EXERCISE GOAL:
Please copy the entries word for word, beginning at the line that contains "The image size is (600, 478)." and stopping after the line that contains "This screenshot has height=600, width=800.".

◇ ◇ ◇ ◇ ◇ ◇ ◇

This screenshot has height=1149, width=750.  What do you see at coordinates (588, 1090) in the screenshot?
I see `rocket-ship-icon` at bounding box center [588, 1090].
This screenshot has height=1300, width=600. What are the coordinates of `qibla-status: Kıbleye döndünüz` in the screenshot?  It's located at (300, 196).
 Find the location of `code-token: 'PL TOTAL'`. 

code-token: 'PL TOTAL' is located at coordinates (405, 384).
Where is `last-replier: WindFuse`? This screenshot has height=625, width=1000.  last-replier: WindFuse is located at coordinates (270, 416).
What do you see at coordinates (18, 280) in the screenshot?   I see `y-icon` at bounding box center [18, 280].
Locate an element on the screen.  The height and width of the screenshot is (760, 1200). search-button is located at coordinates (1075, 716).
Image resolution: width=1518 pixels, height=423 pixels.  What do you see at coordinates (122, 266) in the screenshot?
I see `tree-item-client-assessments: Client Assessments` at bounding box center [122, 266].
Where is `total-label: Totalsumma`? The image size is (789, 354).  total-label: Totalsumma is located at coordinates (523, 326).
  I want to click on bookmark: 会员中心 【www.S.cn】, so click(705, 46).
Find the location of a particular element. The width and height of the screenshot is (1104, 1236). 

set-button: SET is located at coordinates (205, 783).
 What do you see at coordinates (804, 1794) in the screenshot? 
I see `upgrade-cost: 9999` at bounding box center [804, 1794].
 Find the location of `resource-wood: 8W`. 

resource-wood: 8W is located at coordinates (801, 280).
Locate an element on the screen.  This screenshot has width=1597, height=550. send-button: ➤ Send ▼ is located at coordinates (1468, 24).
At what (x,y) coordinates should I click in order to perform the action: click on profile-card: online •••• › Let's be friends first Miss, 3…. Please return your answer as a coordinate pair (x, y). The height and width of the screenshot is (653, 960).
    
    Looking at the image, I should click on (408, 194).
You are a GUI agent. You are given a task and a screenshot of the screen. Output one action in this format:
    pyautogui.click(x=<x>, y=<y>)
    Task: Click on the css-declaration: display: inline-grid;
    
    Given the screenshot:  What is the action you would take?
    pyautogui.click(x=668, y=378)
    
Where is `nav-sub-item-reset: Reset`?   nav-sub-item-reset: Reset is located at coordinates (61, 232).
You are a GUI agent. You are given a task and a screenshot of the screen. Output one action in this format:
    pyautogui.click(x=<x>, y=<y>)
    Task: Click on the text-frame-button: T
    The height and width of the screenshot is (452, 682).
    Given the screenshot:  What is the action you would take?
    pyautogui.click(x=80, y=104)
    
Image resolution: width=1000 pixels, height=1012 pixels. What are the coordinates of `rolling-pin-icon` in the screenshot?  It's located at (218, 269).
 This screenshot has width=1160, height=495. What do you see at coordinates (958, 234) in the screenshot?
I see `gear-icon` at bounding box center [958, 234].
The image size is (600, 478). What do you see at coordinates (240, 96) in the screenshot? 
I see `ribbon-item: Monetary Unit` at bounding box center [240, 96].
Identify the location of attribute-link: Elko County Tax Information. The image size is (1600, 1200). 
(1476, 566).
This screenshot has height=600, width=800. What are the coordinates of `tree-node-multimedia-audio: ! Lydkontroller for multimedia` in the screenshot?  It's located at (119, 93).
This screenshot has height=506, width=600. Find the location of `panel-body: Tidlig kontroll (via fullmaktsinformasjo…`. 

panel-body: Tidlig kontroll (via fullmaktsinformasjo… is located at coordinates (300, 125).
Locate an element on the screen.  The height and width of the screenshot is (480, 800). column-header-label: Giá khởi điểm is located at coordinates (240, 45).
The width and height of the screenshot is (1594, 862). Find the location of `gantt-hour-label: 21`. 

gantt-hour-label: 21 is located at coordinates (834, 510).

◇ ◇ ◇ ◇ ◇ ◇ ◇

PROBLEM SOLUTION:
The image size is (600, 478). What do you see at coordinates (240, 96) in the screenshot? 
I see `ribbon-item: Monetary Unit` at bounding box center [240, 96].
Identify the location of attribute-link: Elko County Tax Information. The image size is (1600, 1200). 
(1476, 566).
This screenshot has height=600, width=800. What are the coordinates of `tree-node-multimedia-audio: ! Lydkontroller for multimedia` in the screenshot?  It's located at (119, 93).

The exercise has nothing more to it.